:: Task description ::
Where the string "Open" appears in a line of the data, show that line.

Dataset entries
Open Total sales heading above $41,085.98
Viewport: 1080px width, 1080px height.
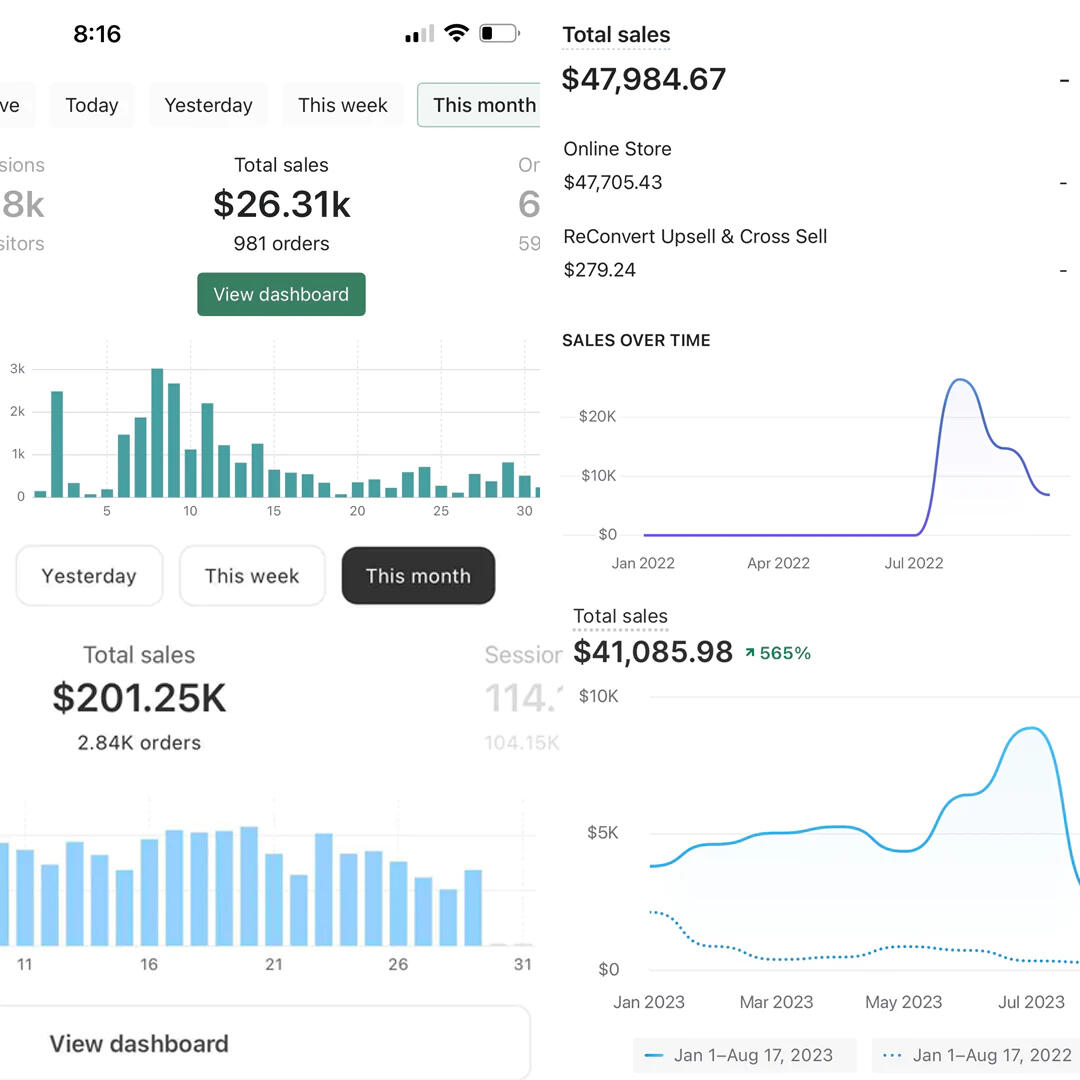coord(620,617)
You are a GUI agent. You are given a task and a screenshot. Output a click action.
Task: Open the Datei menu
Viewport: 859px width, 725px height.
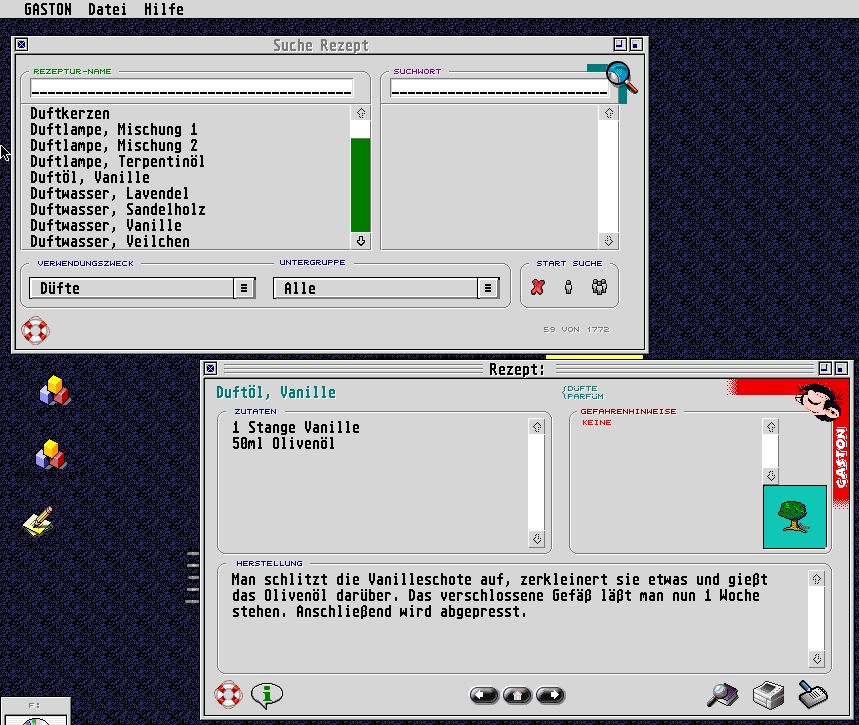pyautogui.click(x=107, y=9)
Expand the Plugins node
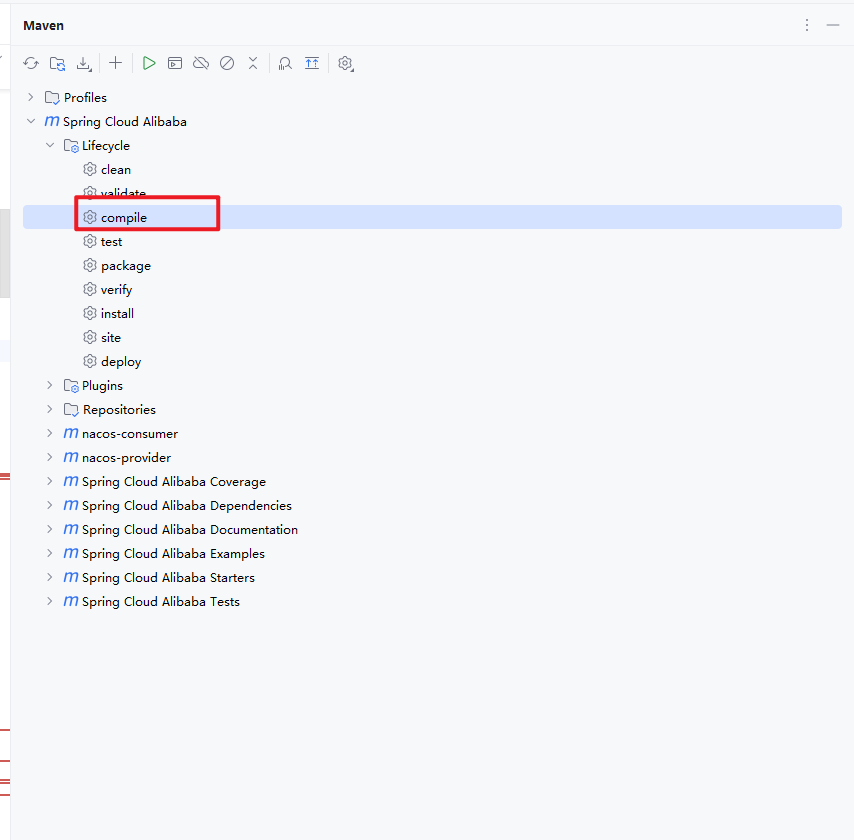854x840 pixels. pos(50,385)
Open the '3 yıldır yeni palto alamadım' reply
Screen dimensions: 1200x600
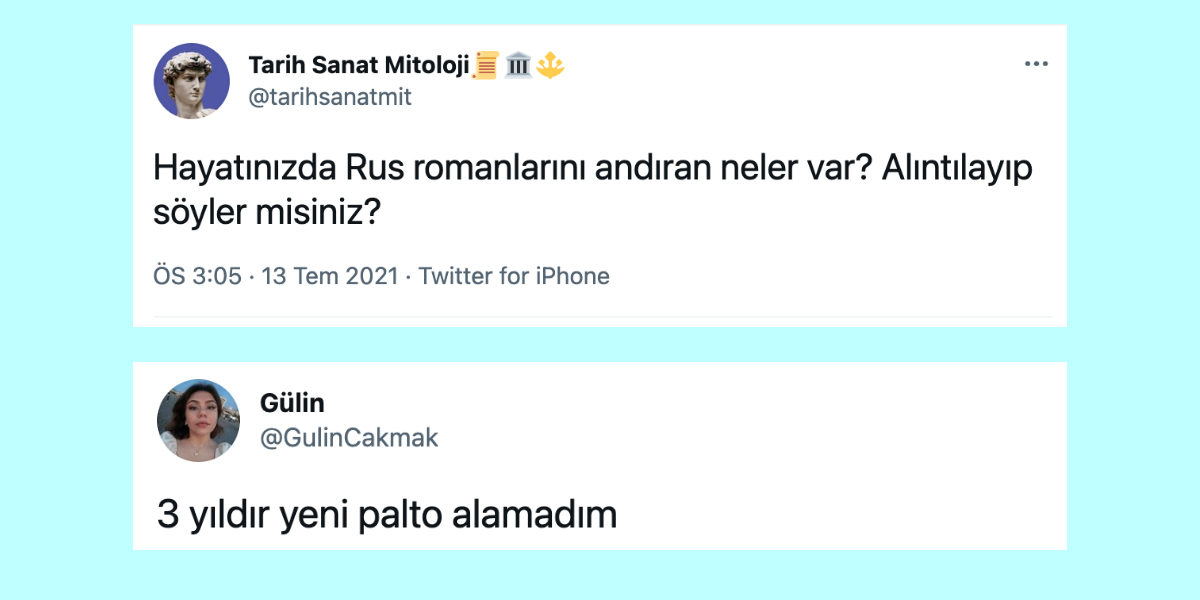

:: Output ::
Open Total sales heading above $41,085.98
Task: Open the Datei menu
Open the '3 yıldır yeni palto alamadım' reply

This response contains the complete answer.